Tareas asignadas:
1. Según el ensayo sobre ficción y realidad, ¿cuál es la única excepción en la que la ciencia acepta la especulación y la conjetura?
2. Haz una lista de todos los pensadores que, según el ensayo sobre ficción y realidad, sobreviven en el párrafo que dice "la ficción existe, la realidad no".
3. Sigue escribiendo el ensayo sobre ficción y realidad desde su última frase.

Texto de partida:
★ ★ ★ ★ ★

“La policía nunca descubrirá que no ha sido
el parabrisas lo que ha cortado la cabeza a Chittum, ¿comprendes? Ha sido la
probabilidad la que ha permitido a tus dientes hacerlo.”
J. Williamson, Darker than you
think
En los textos que publico en este
espacio rara vez me he molestado en distinguir claramente entre ficción y
realidad. La razón es bien simple: la ficción existe, la realidad no. Desde el
momento en que la imaginación sociológica reconoce que “lo real” es un conjunto
de construcciones discursivas articuladas para permitir la supervivencia de
unas determinadas e históricamente contextualizadas relaciones sociales, ni
siquiera el discurso científico escapa a su espesura ideológica, a su densidad
de relato sobre el mundo que, precisamente por ser relato, no es el mundo y no
es, en consecuencia, la realidad. Por el contrario, esta misma reflexión sirve
para (de)mostrar que la ficción es real, pues sin ella no habría posibilidad de
representar la realidad objetiva, aún cuando se considere que ésta última es,
finalmente, incognoscible. Mucho de Kant y Hegel sobrevive en este párrafo,
pero también mucho de Marx.
A pesar de todo ello, la ciencia
insiste en pretender ser discurso sobre la realidad, y por esa razón omite de
manera concienzuda y obsesiva la especulación y la conjetura, excepto en una
notable excepción (debe notarse y anotarse cuantas veces en la historia del
pensamiento humano la excepción lo es prácticamente todo). Esta excepción es la
probabilidad. Reconocemos mecanismos
lógicos para llegar a obtener una probabilidad de algo y hablamos de la realidad probable (un notorio oxímoron)
con completa consciencia de estar haciendo referencia a algo que no existe (que
no podemos probar que existe) pero que es probable
que exista, que haya existido o que vaya a
existir alguna vez, siquiera en su negación. La probabilidad encierra este
divertido contrasentido lógico en materia de ciencia, en especial en las
ciencias naturales, donde se trata la probabilidad con una seriedad
comprensible y alarmante, en la medida en que no se considera que buena parte
de ella consiste en negar la realidad probable, es decir, que al hablar de
probabilidad no sólo hablamos de nuestra ignorancia sobre lo que es, sino
también de nuestro desconocimiento de lo que no es. Decir que es probable que
dios no exista es, considerado como fórmula lógica, tan cierto como decir que
es probable que algo así como dios exista. Es una forma económica (cuando no
escolástica) de decir “No sé, no tengo
elementos teóricos ni empíricos para refutar la tesis opuesta, sólo puedo
aproximar argumentos para consolidar lo que es, en última instancia, una
creencia que sostengo como aproximación, como conjetura, como especulación, en
fin, como probabilidad”.

★ ★ ★ ★ ★

Registros recibidos:

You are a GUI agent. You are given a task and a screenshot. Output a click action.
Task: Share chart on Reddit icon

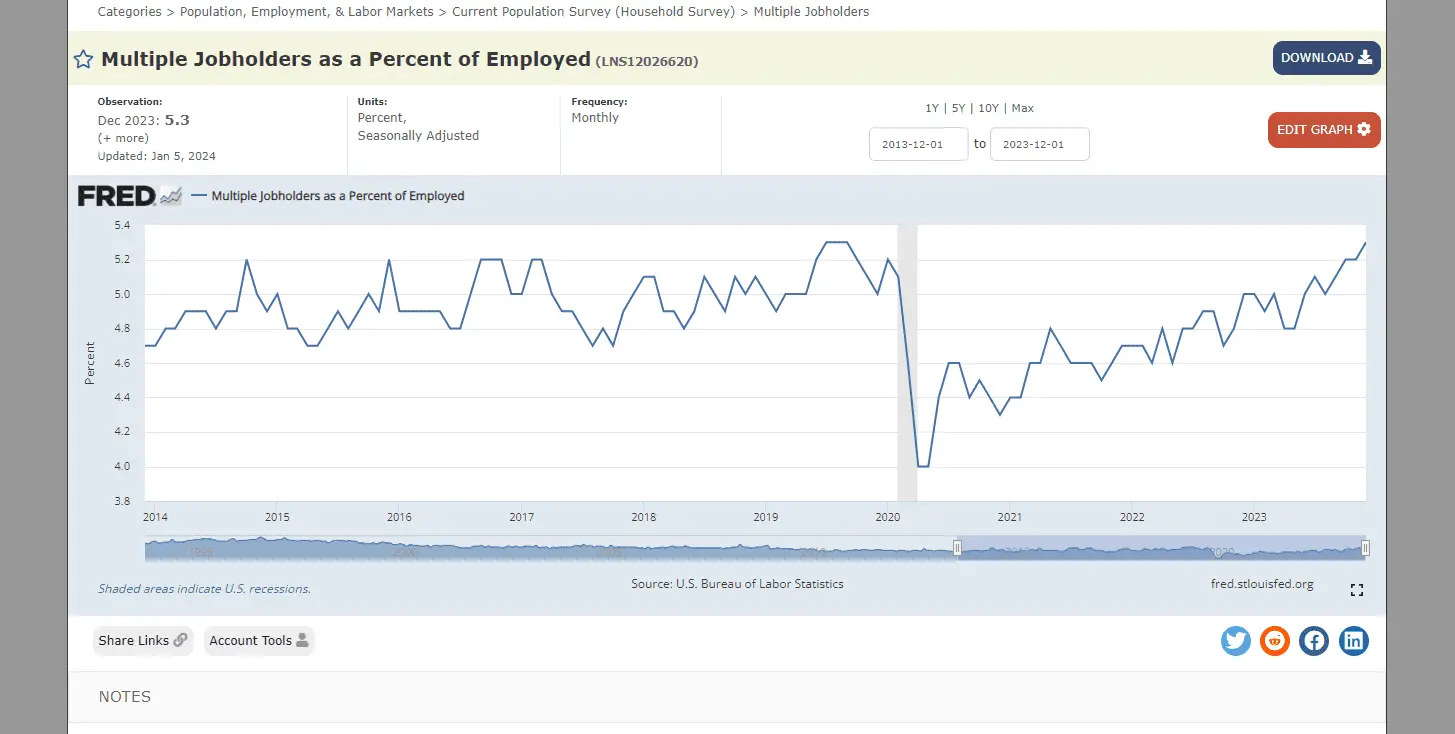1275,641
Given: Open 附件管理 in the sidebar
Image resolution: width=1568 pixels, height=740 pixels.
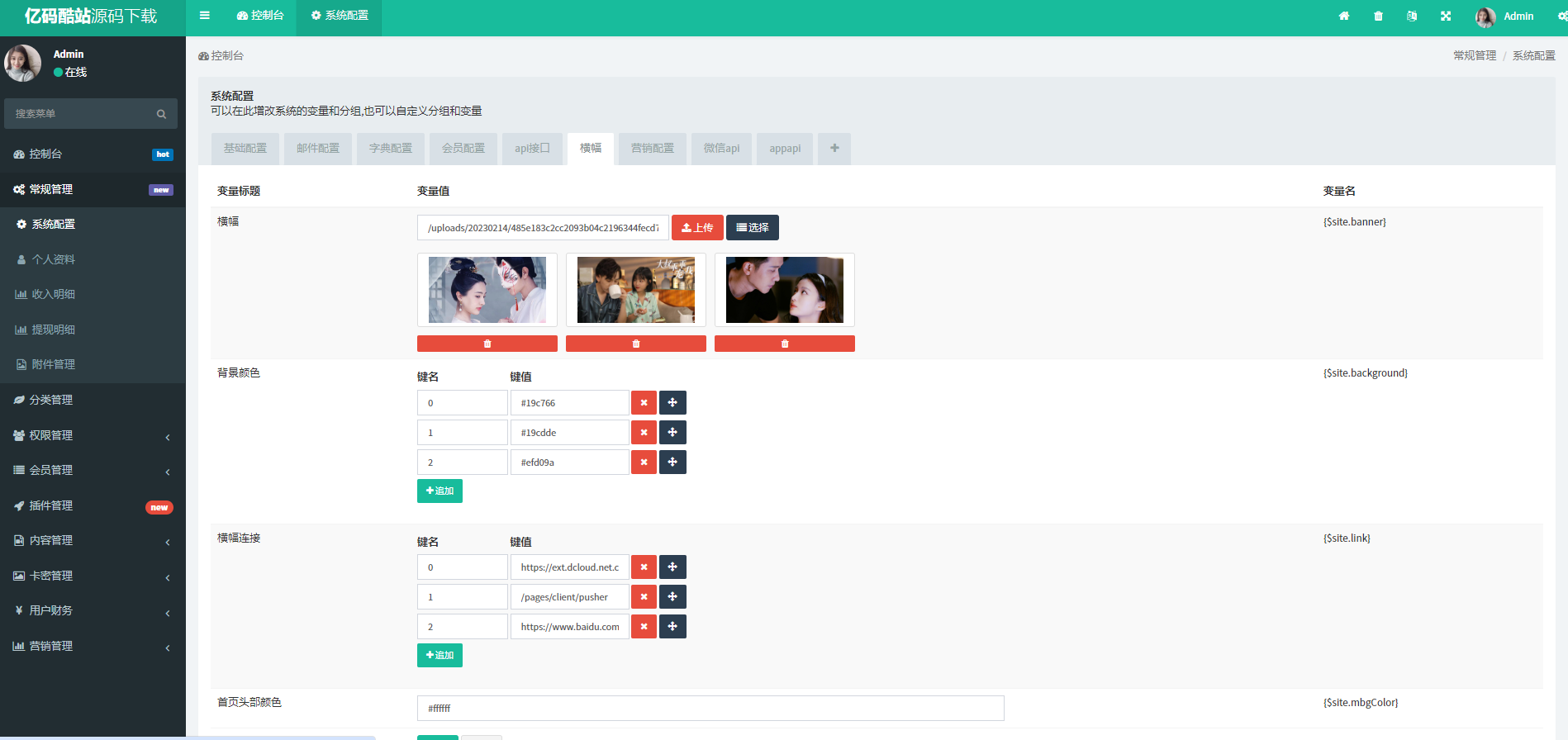Looking at the screenshot, I should (54, 365).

★ ★ ★ ★ ★

Respuestas por tarea:
1. La probabilidad.

2. Kant, Hegel y Marx.

3.
Personalmente, me encuentro
cómodo con el caos resultante y la incertidumbre, y me entretiene enormemente
que este caos y esa incertidumbre encuentren formas matemáticas y algebraicas
para sostenerse en la realidad. El momento de la relajación llega cuando se
comprende lo que dije al principio: el relato de ficción existe, la realidad
no. La probabilidad sostiene la posibilidad de tomar la mejor decisión posible
incluso ante lo desconocido, sobre todo, reconociendo nuestra profunda e
infatigable ignorancia. ¿Cómo decidir ante lo desconocido? Optando por lo que
consideramos más probable.
La sociología, mi disciplina
favorita, es campeona en el arte de reconocer la probabilidad. A diferencia de
otras disciplinas (y omito puntillosamente la deriva política), no solemos
pretender cambiar (discursivamente) la realidad para comprenderla, tal como se
refleja en la vieja broma de los físicos, al enfrentarse al cálculo del volumen
de una vaca: “Supongamos que la vaca es
esférica y homogénea”. En el terreno de las matemáticas, los fractales
llevaron la sentencia al terreno de lo infinitesimal y no olvidemos que en
términos cuánticos nuestra propia existencia es una probabilidad. Más todavía,
para la sociología, la probabilidad no sólo afecta al presente (se da por
descontado que el futuro es sólo y puro ser probable) sino también al pasado.
No sufrimos tan agudamente el trastorno obsesivo-compulsivo de la historia o la
arqueología de encontrar pruebas documentales para pensar el pasado con
precisión (sólo para que el vecino interprete el mismo hallazgo en sentido
contrario) ni mucho menos sufrimos como la antropología, a quien cada nuevo
hueso o comportamiento observado sacude las bases mismas de la comprensión de
su cosmos. Los sociólogos vivimos alegremente decretando que es probable que el
doctor Pirulo gane las próximas elecciones por un margen del tres por ciento y
también que es probable que las clases medias se representen a sí mismas como
progresistas cuando son (también probablemente) conservadoras y hasta
reaccionarias. También diremos que pertenecer a las clases medias es, antes que
un hecho, apenas una probabilidad.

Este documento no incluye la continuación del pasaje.